John Denver was my favorite musician well past my teens. My brothers liked Queen and Frank Zappa, though, which I couldn't stand. When my next younger brother came to live with me, I got a chance to really listen to FZ all the way through and discovered I actually liked it - curse words and all. Much, much later, while channel surfing, I saw a clip of Freddie Mercury doing We are The Champions - I think it was from his last performance before he died. Electric. Now I'm a big fan of both (not that Queen is big into the cussin, but FZ certainly is).

I've long had the opinion that the vast majority of music is garbage. But it's not confined to any particular genre (is that the right word to use for music?).
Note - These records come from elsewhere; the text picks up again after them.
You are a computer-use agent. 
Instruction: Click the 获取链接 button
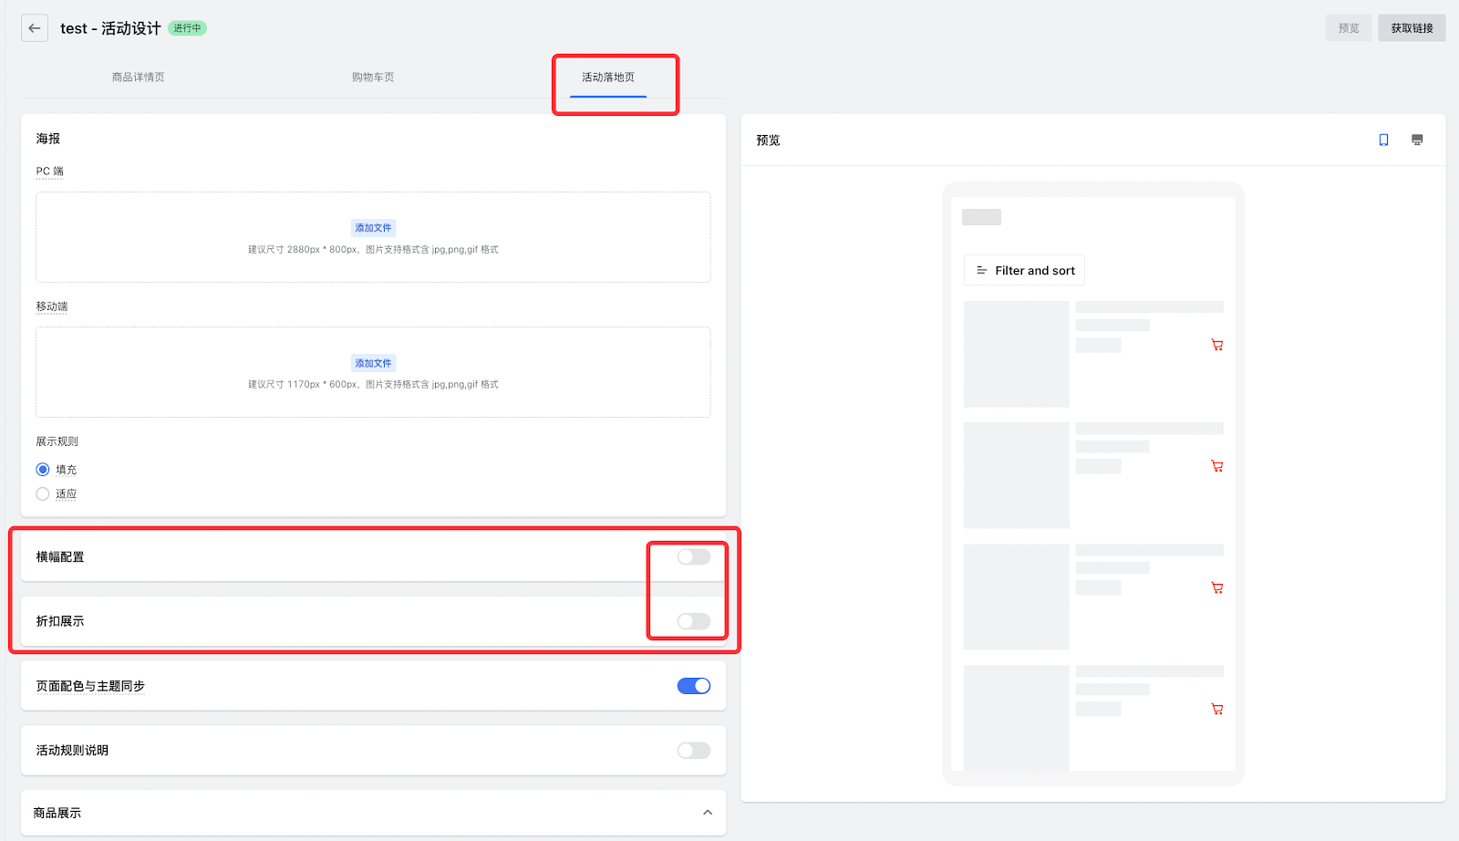(1411, 28)
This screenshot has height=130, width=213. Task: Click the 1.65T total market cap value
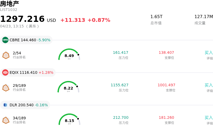[156, 17]
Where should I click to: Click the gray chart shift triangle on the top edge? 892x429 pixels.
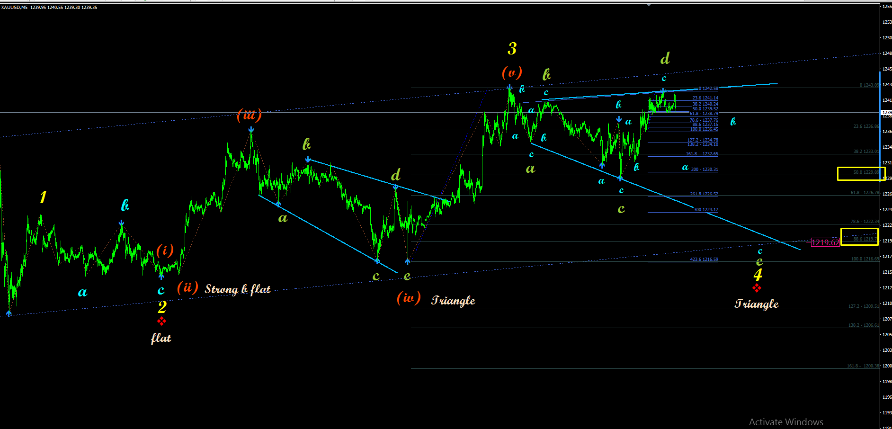pyautogui.click(x=649, y=4)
Another example: I was pretty convinced that rap was The Earthly Embodiment of Stupidity - but then I heard Baby Got Back and I tell ya - I really, really like that song. (It's still kinda stupid, but I do like it.)

Maybe you could have an assignment where they ask their parents for two songs that were THEIR favorites growing up and play the songs in class. Since most "music" of any particular style is crap, the students will have a much easier time finding something that's good if they're willing to try different things.

I had a coworker who sent to school at St. Olaf's. This is I think some catholic school where The Big Thing On Campus is their choir. It doesn't sound that interesting, but he loaned me some CDs. Skeptical is not the word. I was strongly antipathetic to wasting even two seconds on it, but I just popped it in one day and let it rip. Some of these can almost bring tears to your eyes. I listened to one of them all the way through several times (the CD, not just one song) before I realized these jokers weren't even using instruments. They made all that noise with just their natural equipment.